Many centers throughout the world are working on protocols to guide the decision-making process when considering various surgical interventions in complex IIH patients.
IIH in pregnancy can present a number of challenges and special management considerations. Although patients will necessarily gain weight and experience physiological and hormonal changes, most patients do not require urgent interventions for pre-existing IIH or IIH that develops during pregnancy. Careful monitoring every 4–6 weeks with examination and VF testing is advised. Diamox is considered safe to use after 20 weeks of gestation; however, it remains a class-C medication. Most patients do not require treatment. In cases with progressive VF loss and worsening papilledema, serial (weekly LPs can be done although this can be difficult from a practical point of view.
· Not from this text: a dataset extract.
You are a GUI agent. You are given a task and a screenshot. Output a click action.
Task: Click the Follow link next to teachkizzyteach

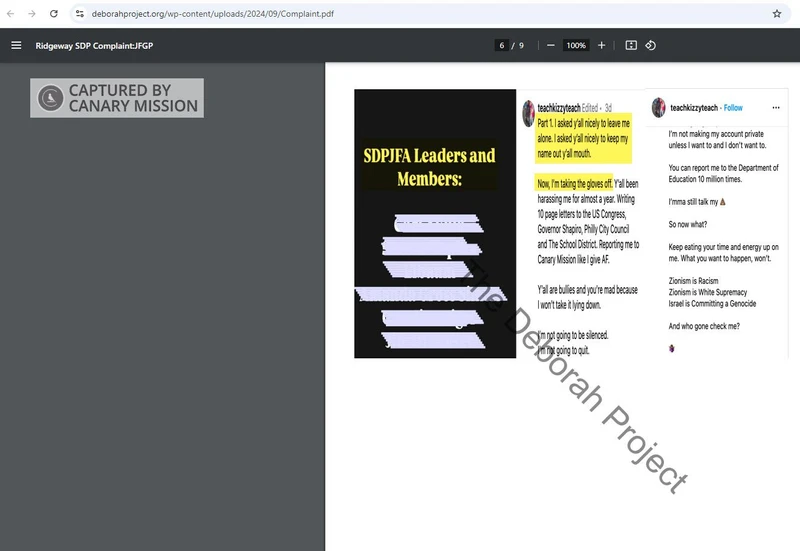(733, 108)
ONSF or less preferably VPS (given theoretical peritoneal catheter complications) are needed in rare circumstances of advancing visual loss. Corticosteroids can also be used in pulse doses as needed. No special provisions are required in terms of delivery, although most high risk obstetricians prefer Caeserian section in such cases. Close follow up and communication with the patient’s obstetrician is imperative.
In morbidly obese patients (BMI > 40 or BMI > 35 with a comorbid disease), bariatric surgery should be considered seriously if conservative measures do not give adequate results. Many patients with IIH who undergo bariatric surgery have shown a dramatic improvement or resolution of their IIH findings. Referral to a weight management clinic for consideration of all options can be very helpful.
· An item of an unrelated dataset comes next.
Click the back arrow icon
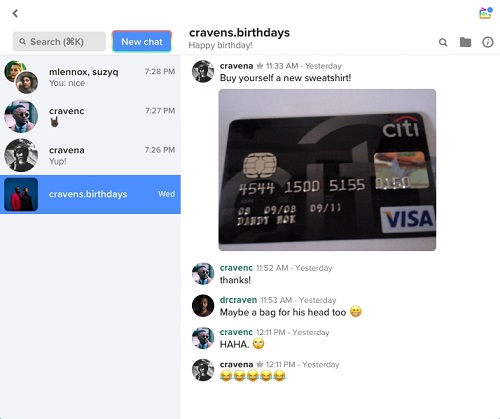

Figure 7. Retrograde venous manometry of the cerebral venous sinuses in a patient with IIH and observed transverse sinus stenosis on MRV. Top panel shows the area of focal pressure gradient from 25 mm Hg to 14 mg Hg (arrow) across the stenosis. This region was stented, with subsequent reduction of the gradient 2 mm (17 mg Hg to 15 mm Hg) across the stent (middle panel). The bottom panel shows plain radiograph of the stent (arrow).
Disease-related complications
Some patients unfortunately present with advanced visual field loss, optic atrophy and very little salvageable vision. All attempts should be made in even advanced cases to normalize ICP and optic nerve compromise as much as possible to prevent further visual loss. Patients can be left NLP with this condition in severe cases.
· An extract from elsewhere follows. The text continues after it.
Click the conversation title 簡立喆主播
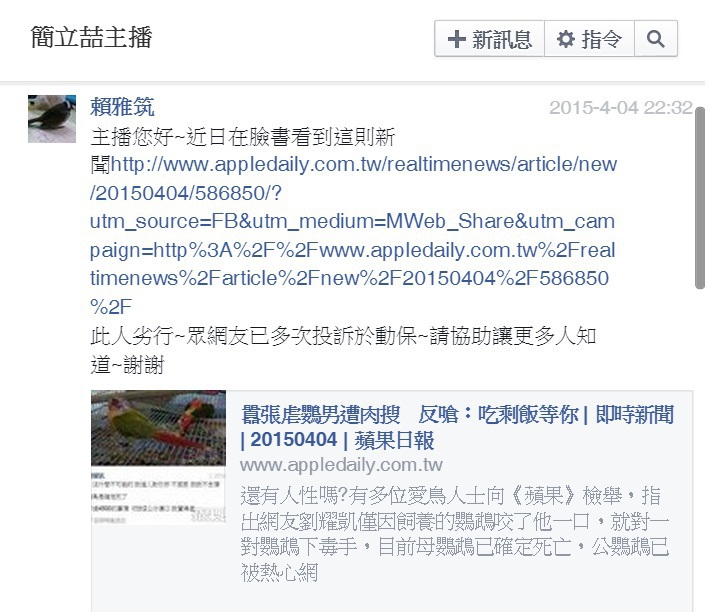click(91, 37)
Early diagnosis, addressing all potentially impactful risk factors (medications, weight, OSA), and deliberate institution of therapy should limit the degree of morbidity associated with this condition. Interventions should be as aggressive as necessary with close follow up throughout to limit permanent neurological and visual sequelae.
Figure 8. Left visual field and top fundus show a patient with severe papilledema and advanced visual field loss OU, greater involvement OD than OS. The patient underwent emergent bilateral optic nerve sheath fenestrations; however, the right VF and bottom fundus reveal optic atrophy OU and residual VF loss, although improved from preoperative function. Courtesy Prem Subramanian.